Pendakian Tenzing dan Hillary pada tahun 1953 mengirimkan gelombang inspirasi ke seluruh dunia. Itu membuktikan bahwa apa yang tampak mustahil sebenarnya bisa dicapai. Kisah mereka mendorong generasi baru para pemimpi dan petualang untuk menguji batas kemampuan mereka sendiri. Pada tahun 1975, seorang wanita pemberani dari Jepang bernama Junko Tabei mengikuti jejak mereka, menjadi wanita pertama yang berdiri di puncaku, membuktikan bahwa keberanian dan tekad tidak mengenal gender. Selama bertahun-tahun, ribuan orang telah melakukan perjalanan untuk mendaki lereng-lerengku. Masing-masing membawa harapan, impian, dan alasan pribadi mereka sendiri. Aku telah menjadi lebih dari sekadar tumpukan batu dan es.
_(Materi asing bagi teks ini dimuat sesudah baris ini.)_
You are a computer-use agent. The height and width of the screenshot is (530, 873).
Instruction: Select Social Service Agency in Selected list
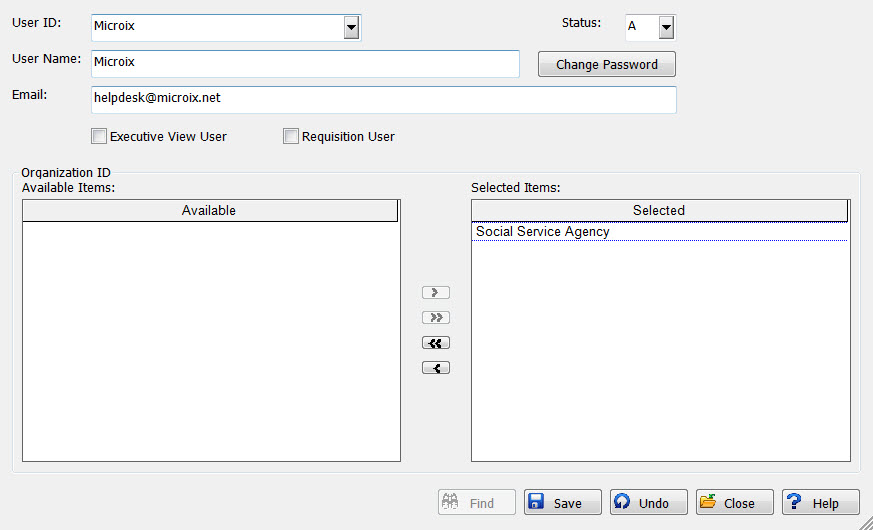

Aku adalah simbol dari apa yang dapat dicapai manusia melalui kerja sama tim, ketahanan, dan rasa hormat yang mendalam terhadap alam. Aku mengingatkan orang-orang bahwa tantangan terbesar sering kali membawa imbalan terbesar. Jadi, saat kamu melihat gambarku atau membaca kisah-kisah tentangku, ingatlah ini: setiap orang memiliki 'Everest' mereka sendiri untuk didaki. Mungkin itu bukan gunung sungguhan. Mungkin itu adalah mempelajari keterampilan baru, mengatasi rasa takut, atau mencapai tujuan yang terasa jauh. Apapun itu, daki dengan segenap hatimu, selangkah demi selangkah, sama seperti yang dilakukan Tenzing dan Hillary. Karena di puncak setiap tantangan, ada pemandangan yang menakjubkan menanti.